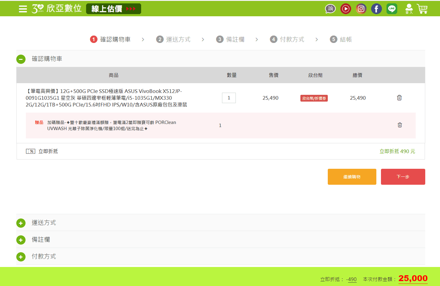Open the hamburger menu icon

[x=23, y=9]
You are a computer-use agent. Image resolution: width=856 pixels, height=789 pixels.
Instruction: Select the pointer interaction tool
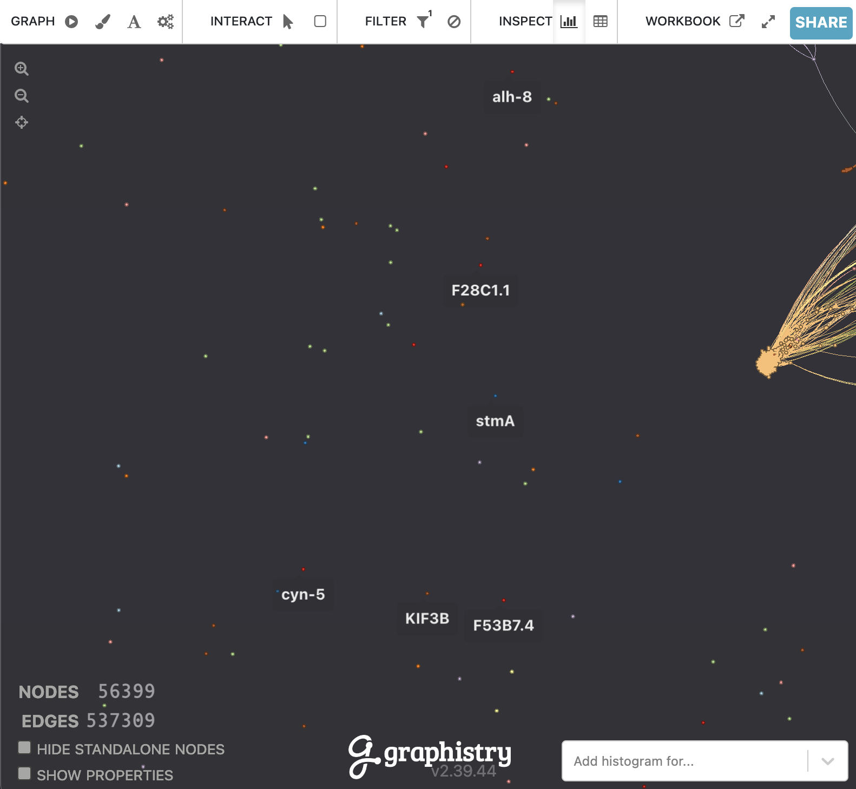click(288, 22)
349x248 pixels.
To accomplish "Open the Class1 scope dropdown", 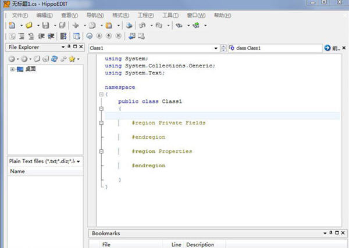I will click(216, 48).
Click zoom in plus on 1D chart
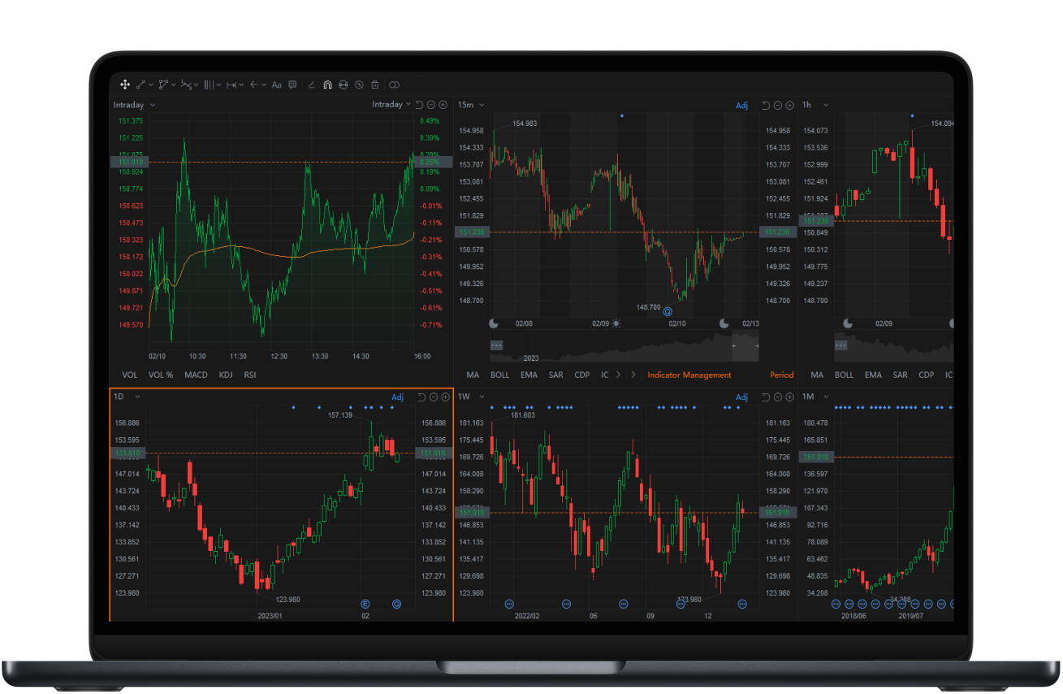The height and width of the screenshot is (694, 1063). click(x=445, y=397)
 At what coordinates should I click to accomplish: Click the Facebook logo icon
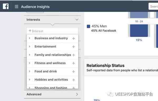point(6,6)
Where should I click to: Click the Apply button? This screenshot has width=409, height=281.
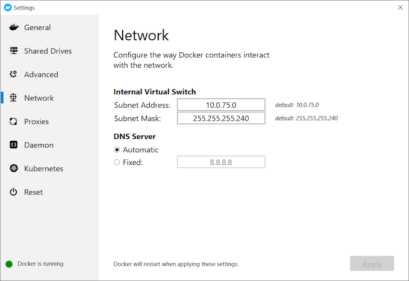pyautogui.click(x=372, y=263)
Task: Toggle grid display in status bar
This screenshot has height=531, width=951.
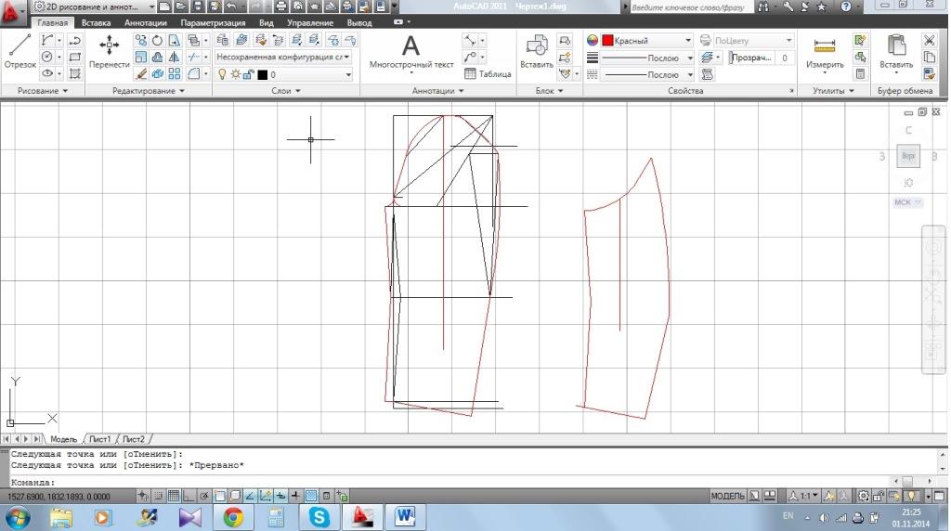Action: 174,497
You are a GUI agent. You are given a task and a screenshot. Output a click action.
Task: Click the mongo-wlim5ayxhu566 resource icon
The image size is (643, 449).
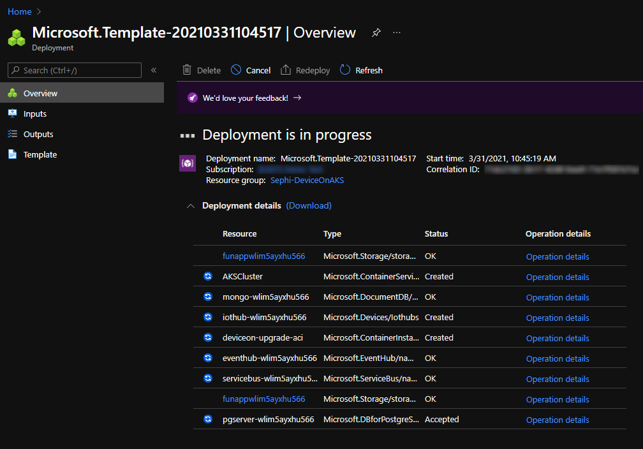coord(208,297)
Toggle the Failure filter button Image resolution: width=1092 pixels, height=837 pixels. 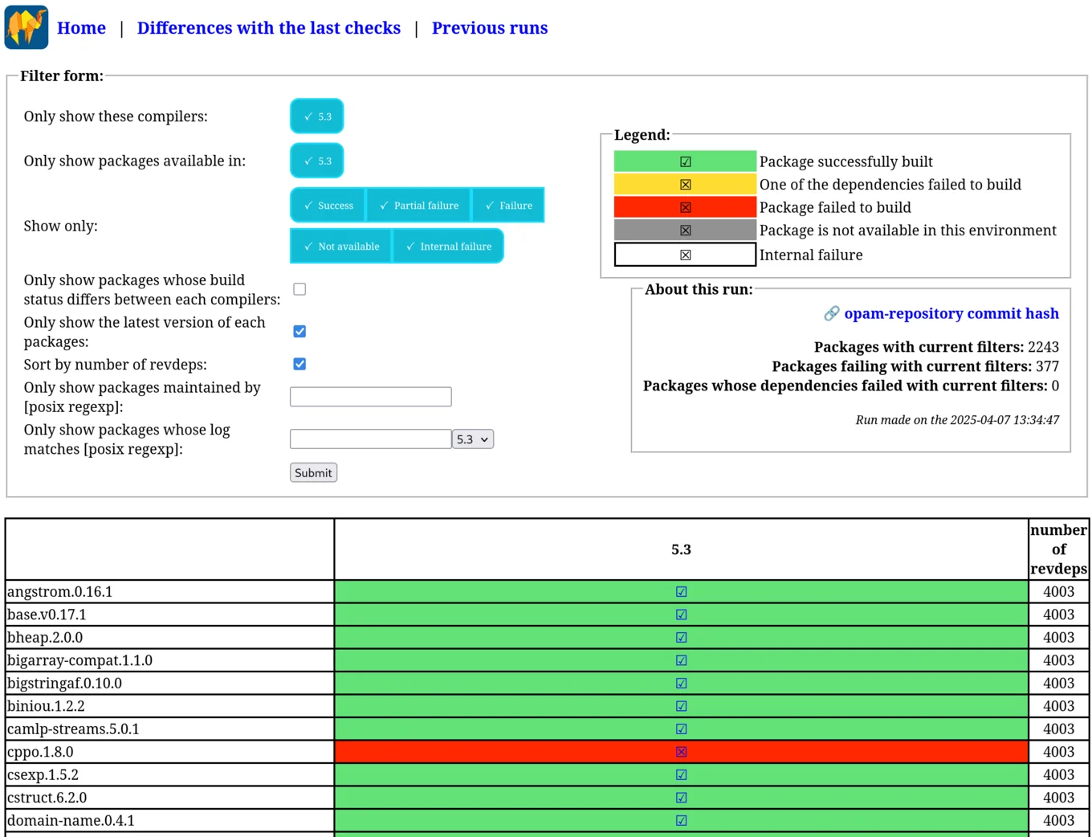[507, 205]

▸ What the task requires:
Find each line in the listing above that contains "agent", and copy that line.

▸ Task output:
You are a computer-use agent. Image resolution: width=856 pixels, height=789 pixels.
You are a GUI agent. You are given a task and a screenshot. Output a click action.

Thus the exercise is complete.